→ TEXT
=== Section Start ===

A few weeks ago, I thought more intensively about my personal career (both private and professional) and came to the conclusion, completely desperate and mentally exhausted, that it couldn’t go on like this. So I turned to the search engine and tried to find out how broken I really am. Why am I the way I am? I searched for ‘inner turmoil’, ‘constantly starting something new’, ‘not finishing anything’, etc. And relatively quickly I came across a word whose definition caught me cold:

Scanner personality

This term was coined by Barbara Sher. She was an author and coach and seemed to have studied this phenomenon intensively. Here is a definition from the online magazine Psychology Today that describes this personality:

Scanners move curiously through the variety of possible topics, professions, hobbies: they live in a constant alternation of getting to know, plunging into, absorbing, living through and letting go again.

They are often busy with several ideas or companies at the same time, to which they dedicate themselves in parallel or alternately. Open to a wide variety of things, they are proactive and often highly efficient in the realization of the respective project. But they also have to be. Because they have little stamina when something no longer interests them — scanners hate to be bored.

Psychology Today

Of course, many good things are attributed to such personalities. Scanners are fantastic at familiarizing themselves with a new topic. They are creative and quick on the uptake. And yes, that’s what I’m said to be, and it’s also mentioned in one or two employer references. You can use them in various ways because they simply get to grips with any subject quickly. Many scanners are considered highly gifted. I wouldn’t say that about myself, but gifted is more like it.

But what I have also read more and more about is that scanners have a strong tendency to fall into burnout or depression if they are not careful. And I’ve been at this point several times in my life. And right now, it doesn’t feel so great again. Especially as the society we live in is already geared towards having as many constants as possible: People want to rely on you to do the job they’ve hired you for. The family would like to be able to rely on you continuing to provide for everything and not quitting your job for nothing to do something entirely different. If you’re already spending a lot of money on a hobby, then please stick to it. And if you have the idea of immigrating to Norway, then … no, just no.

The child has a name, but is still ugly

So now I’ve looked into this topic. And I now know what’s behind it. That’s a good thing. I’m just such a personality. I can’t help it.

But what I don’t know is what to do with this information. You can’t just shake off a deep-seated ‘quirk’ like that. I can’t just say tomorrow: ‘Well, now I’m going to sit down and work on my novel until it’s finished. I already know how to do that.’ That would probably make me overjoyed in the end if I pulled it off, but getting there would be an ordeal.

Of course, I can tell myself a mantra: ‘I’m not broken, I have my strengths, there’s nothing wrong with me. And everything I know, can and do, I have to attribute to my curiosity and hard work. I’m not an impostor.’ And yes, it’s great that today it’s no longer about the perfect CV, but that versatility is valued. And yes, my professional CV is already a patchwork quilt.

But that doesn’t change the fact that I still feel driven, that I disappoint people or drive them to despair. It doesn’t change the fact that I can’t rely on myself because I might wake up tomorrow morning, not feel like doing what I have to do today and would much rather be doing something wholly different. Which is utopian, of course.

But at least I’ve written it down now. I’m curious to hear what you think. Are you familiar with this phenomenon? And if so, do you have a good strategy for maneuvering your way through life? I’m really looking forward to your comments.

=== Section End ===

→ TASK REQUIREMENTS
Quote the essay on scanner personality word for word, starting at "The child has" and ending at "be an ordeal.". The rows after the text are separate material with no connection to it.

→ PROVIDED MATERIAL
=== Section Start ===

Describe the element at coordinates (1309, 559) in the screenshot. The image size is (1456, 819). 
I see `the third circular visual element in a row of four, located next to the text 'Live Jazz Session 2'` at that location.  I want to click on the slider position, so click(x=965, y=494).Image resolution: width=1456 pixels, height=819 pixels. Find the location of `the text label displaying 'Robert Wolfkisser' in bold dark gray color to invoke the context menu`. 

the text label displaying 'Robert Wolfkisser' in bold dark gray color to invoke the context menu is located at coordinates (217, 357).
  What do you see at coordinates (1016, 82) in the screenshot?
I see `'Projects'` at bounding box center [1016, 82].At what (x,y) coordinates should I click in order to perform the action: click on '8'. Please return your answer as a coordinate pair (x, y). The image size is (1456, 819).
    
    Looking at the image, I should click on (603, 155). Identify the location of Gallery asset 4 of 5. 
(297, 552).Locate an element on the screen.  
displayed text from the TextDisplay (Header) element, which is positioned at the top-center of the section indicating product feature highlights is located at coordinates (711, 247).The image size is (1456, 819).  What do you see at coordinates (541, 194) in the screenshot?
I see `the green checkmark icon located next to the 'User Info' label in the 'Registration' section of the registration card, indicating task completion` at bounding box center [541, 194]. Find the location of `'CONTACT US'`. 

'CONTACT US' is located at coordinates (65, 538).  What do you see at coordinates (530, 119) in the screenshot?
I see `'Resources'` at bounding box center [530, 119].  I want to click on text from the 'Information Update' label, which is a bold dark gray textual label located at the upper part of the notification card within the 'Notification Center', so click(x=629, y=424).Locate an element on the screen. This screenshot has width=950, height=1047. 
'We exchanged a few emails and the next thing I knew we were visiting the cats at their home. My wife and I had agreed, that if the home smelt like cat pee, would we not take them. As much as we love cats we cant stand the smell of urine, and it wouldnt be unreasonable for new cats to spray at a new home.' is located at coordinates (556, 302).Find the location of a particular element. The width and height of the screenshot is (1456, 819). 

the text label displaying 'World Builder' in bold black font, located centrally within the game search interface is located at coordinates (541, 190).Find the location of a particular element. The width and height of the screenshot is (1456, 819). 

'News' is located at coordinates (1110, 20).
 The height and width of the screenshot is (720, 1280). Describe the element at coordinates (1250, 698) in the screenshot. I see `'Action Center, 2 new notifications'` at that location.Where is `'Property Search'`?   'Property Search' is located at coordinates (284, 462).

=== Section End ===

→ RESPONSE TO THE TASK
The child has a name, but is still ugly

So now I’ve looked into this topic. And I now know what’s behind it. That’s a good thing. I’m just such a personality. I can’t help it.

But what I don’t know is what to do with this information. You can’t just shake off a deep-seated ‘quirk’ like that. I can’t just say tomorrow: ‘Well, now I’m going to sit down and work on my novel until it’s finished. I already know how to do that.’ That would probably make me overjoyed in the end if I pulled it off, but getting there would be an ordeal.